I'm wondering if the stars will ever align for me - if I will ever be truly fulfilled with the company of another? For me, it is like the Schopenhauer fable that Jen shared with me - about the porcupines. This fable says it all and it is only now that I realize the truth it represents. I am stubborn (I don't stop fishing until I catch at least one) and I always get what I want. Determined goat. I'm also a big mush and cry in the Hallmark store. Seriously.

There are advantages and disadvantages to self-sufficiency. It can attract those who are self-sufficient and simultaneously drive away those who need more...

This fall has been one of great revelation for me. There has been a lot of change in my life and some growth, as well as the possibility of a new job on the horizon. As always, I remain optimistic that the best position will come to me.

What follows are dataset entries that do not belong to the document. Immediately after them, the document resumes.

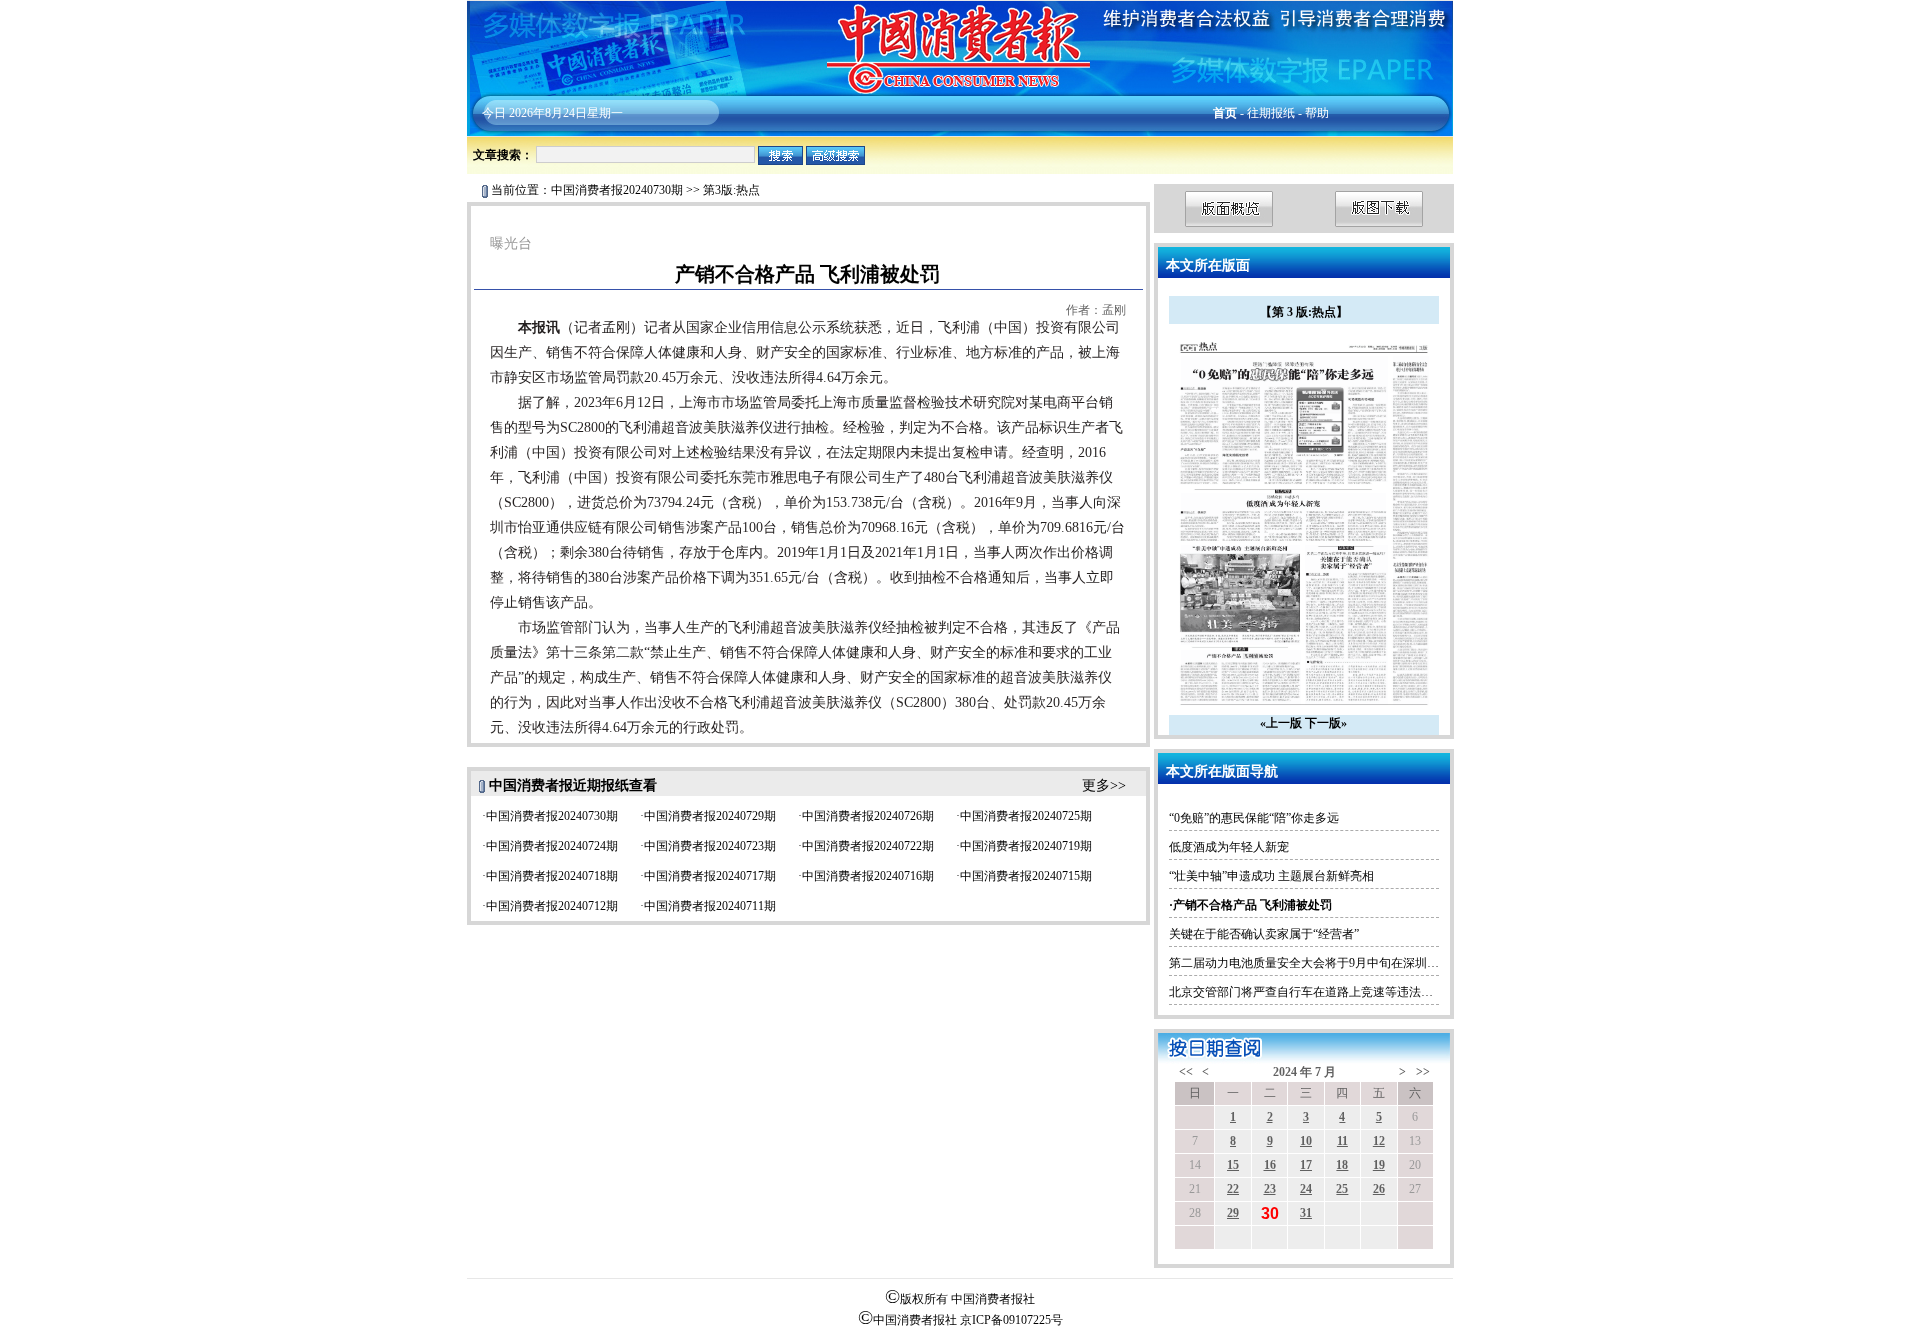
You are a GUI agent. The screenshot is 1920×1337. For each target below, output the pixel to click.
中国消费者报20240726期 (868, 816)
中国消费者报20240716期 (868, 876)
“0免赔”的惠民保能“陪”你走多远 (1254, 818)
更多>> (1104, 785)
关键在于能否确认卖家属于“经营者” (1264, 934)
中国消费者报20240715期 (1026, 876)
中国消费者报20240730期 (617, 190)
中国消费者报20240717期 (710, 876)
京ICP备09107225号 (1011, 1320)
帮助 (1317, 113)
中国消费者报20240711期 (710, 906)
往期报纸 (1271, 113)
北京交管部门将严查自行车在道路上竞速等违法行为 (1307, 992)
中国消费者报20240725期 (1026, 816)
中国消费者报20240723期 (710, 846)
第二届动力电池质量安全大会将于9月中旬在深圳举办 (1310, 963)
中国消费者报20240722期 (868, 846)
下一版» (1326, 723)
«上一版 (1281, 723)
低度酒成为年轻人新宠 (1229, 847)
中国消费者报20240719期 (1026, 846)
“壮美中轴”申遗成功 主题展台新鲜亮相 (1271, 876)
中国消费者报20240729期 (710, 816)
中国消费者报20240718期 (552, 876)
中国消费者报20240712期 (552, 906)
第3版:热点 (731, 190)
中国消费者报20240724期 (552, 846)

In peace, I hold my thoughts and feelings close, knowing that patience, honor, and respect will win over everything else. As long as I can soothe my soul, casting a line along the Naugatuck River in the meantime...

Happy Birthday tomorrow, Dad. I love you.

Peace. Out.

1 comment:

Michele said...

You are a lot like me. I enjoy the solitude as well. I love being a lone and others think it's not healthy but I find it very peaceful. I'm an artist, I do most of sketches when I'm not fishing when I'm alone. Too many distractions just fogs the mind and I become overwhelmed. My circle of friends is small, it's the way I like it. There's nothing wrong with it. My husband is my world.

That's amazing to have a river so close. I'm jealous. That is amazing... I have to go so far to enjoy the rivers. I'm hoping to win the big lottery so I can build on a lake front property in the middle of the woods with nature... ahhh... such peace.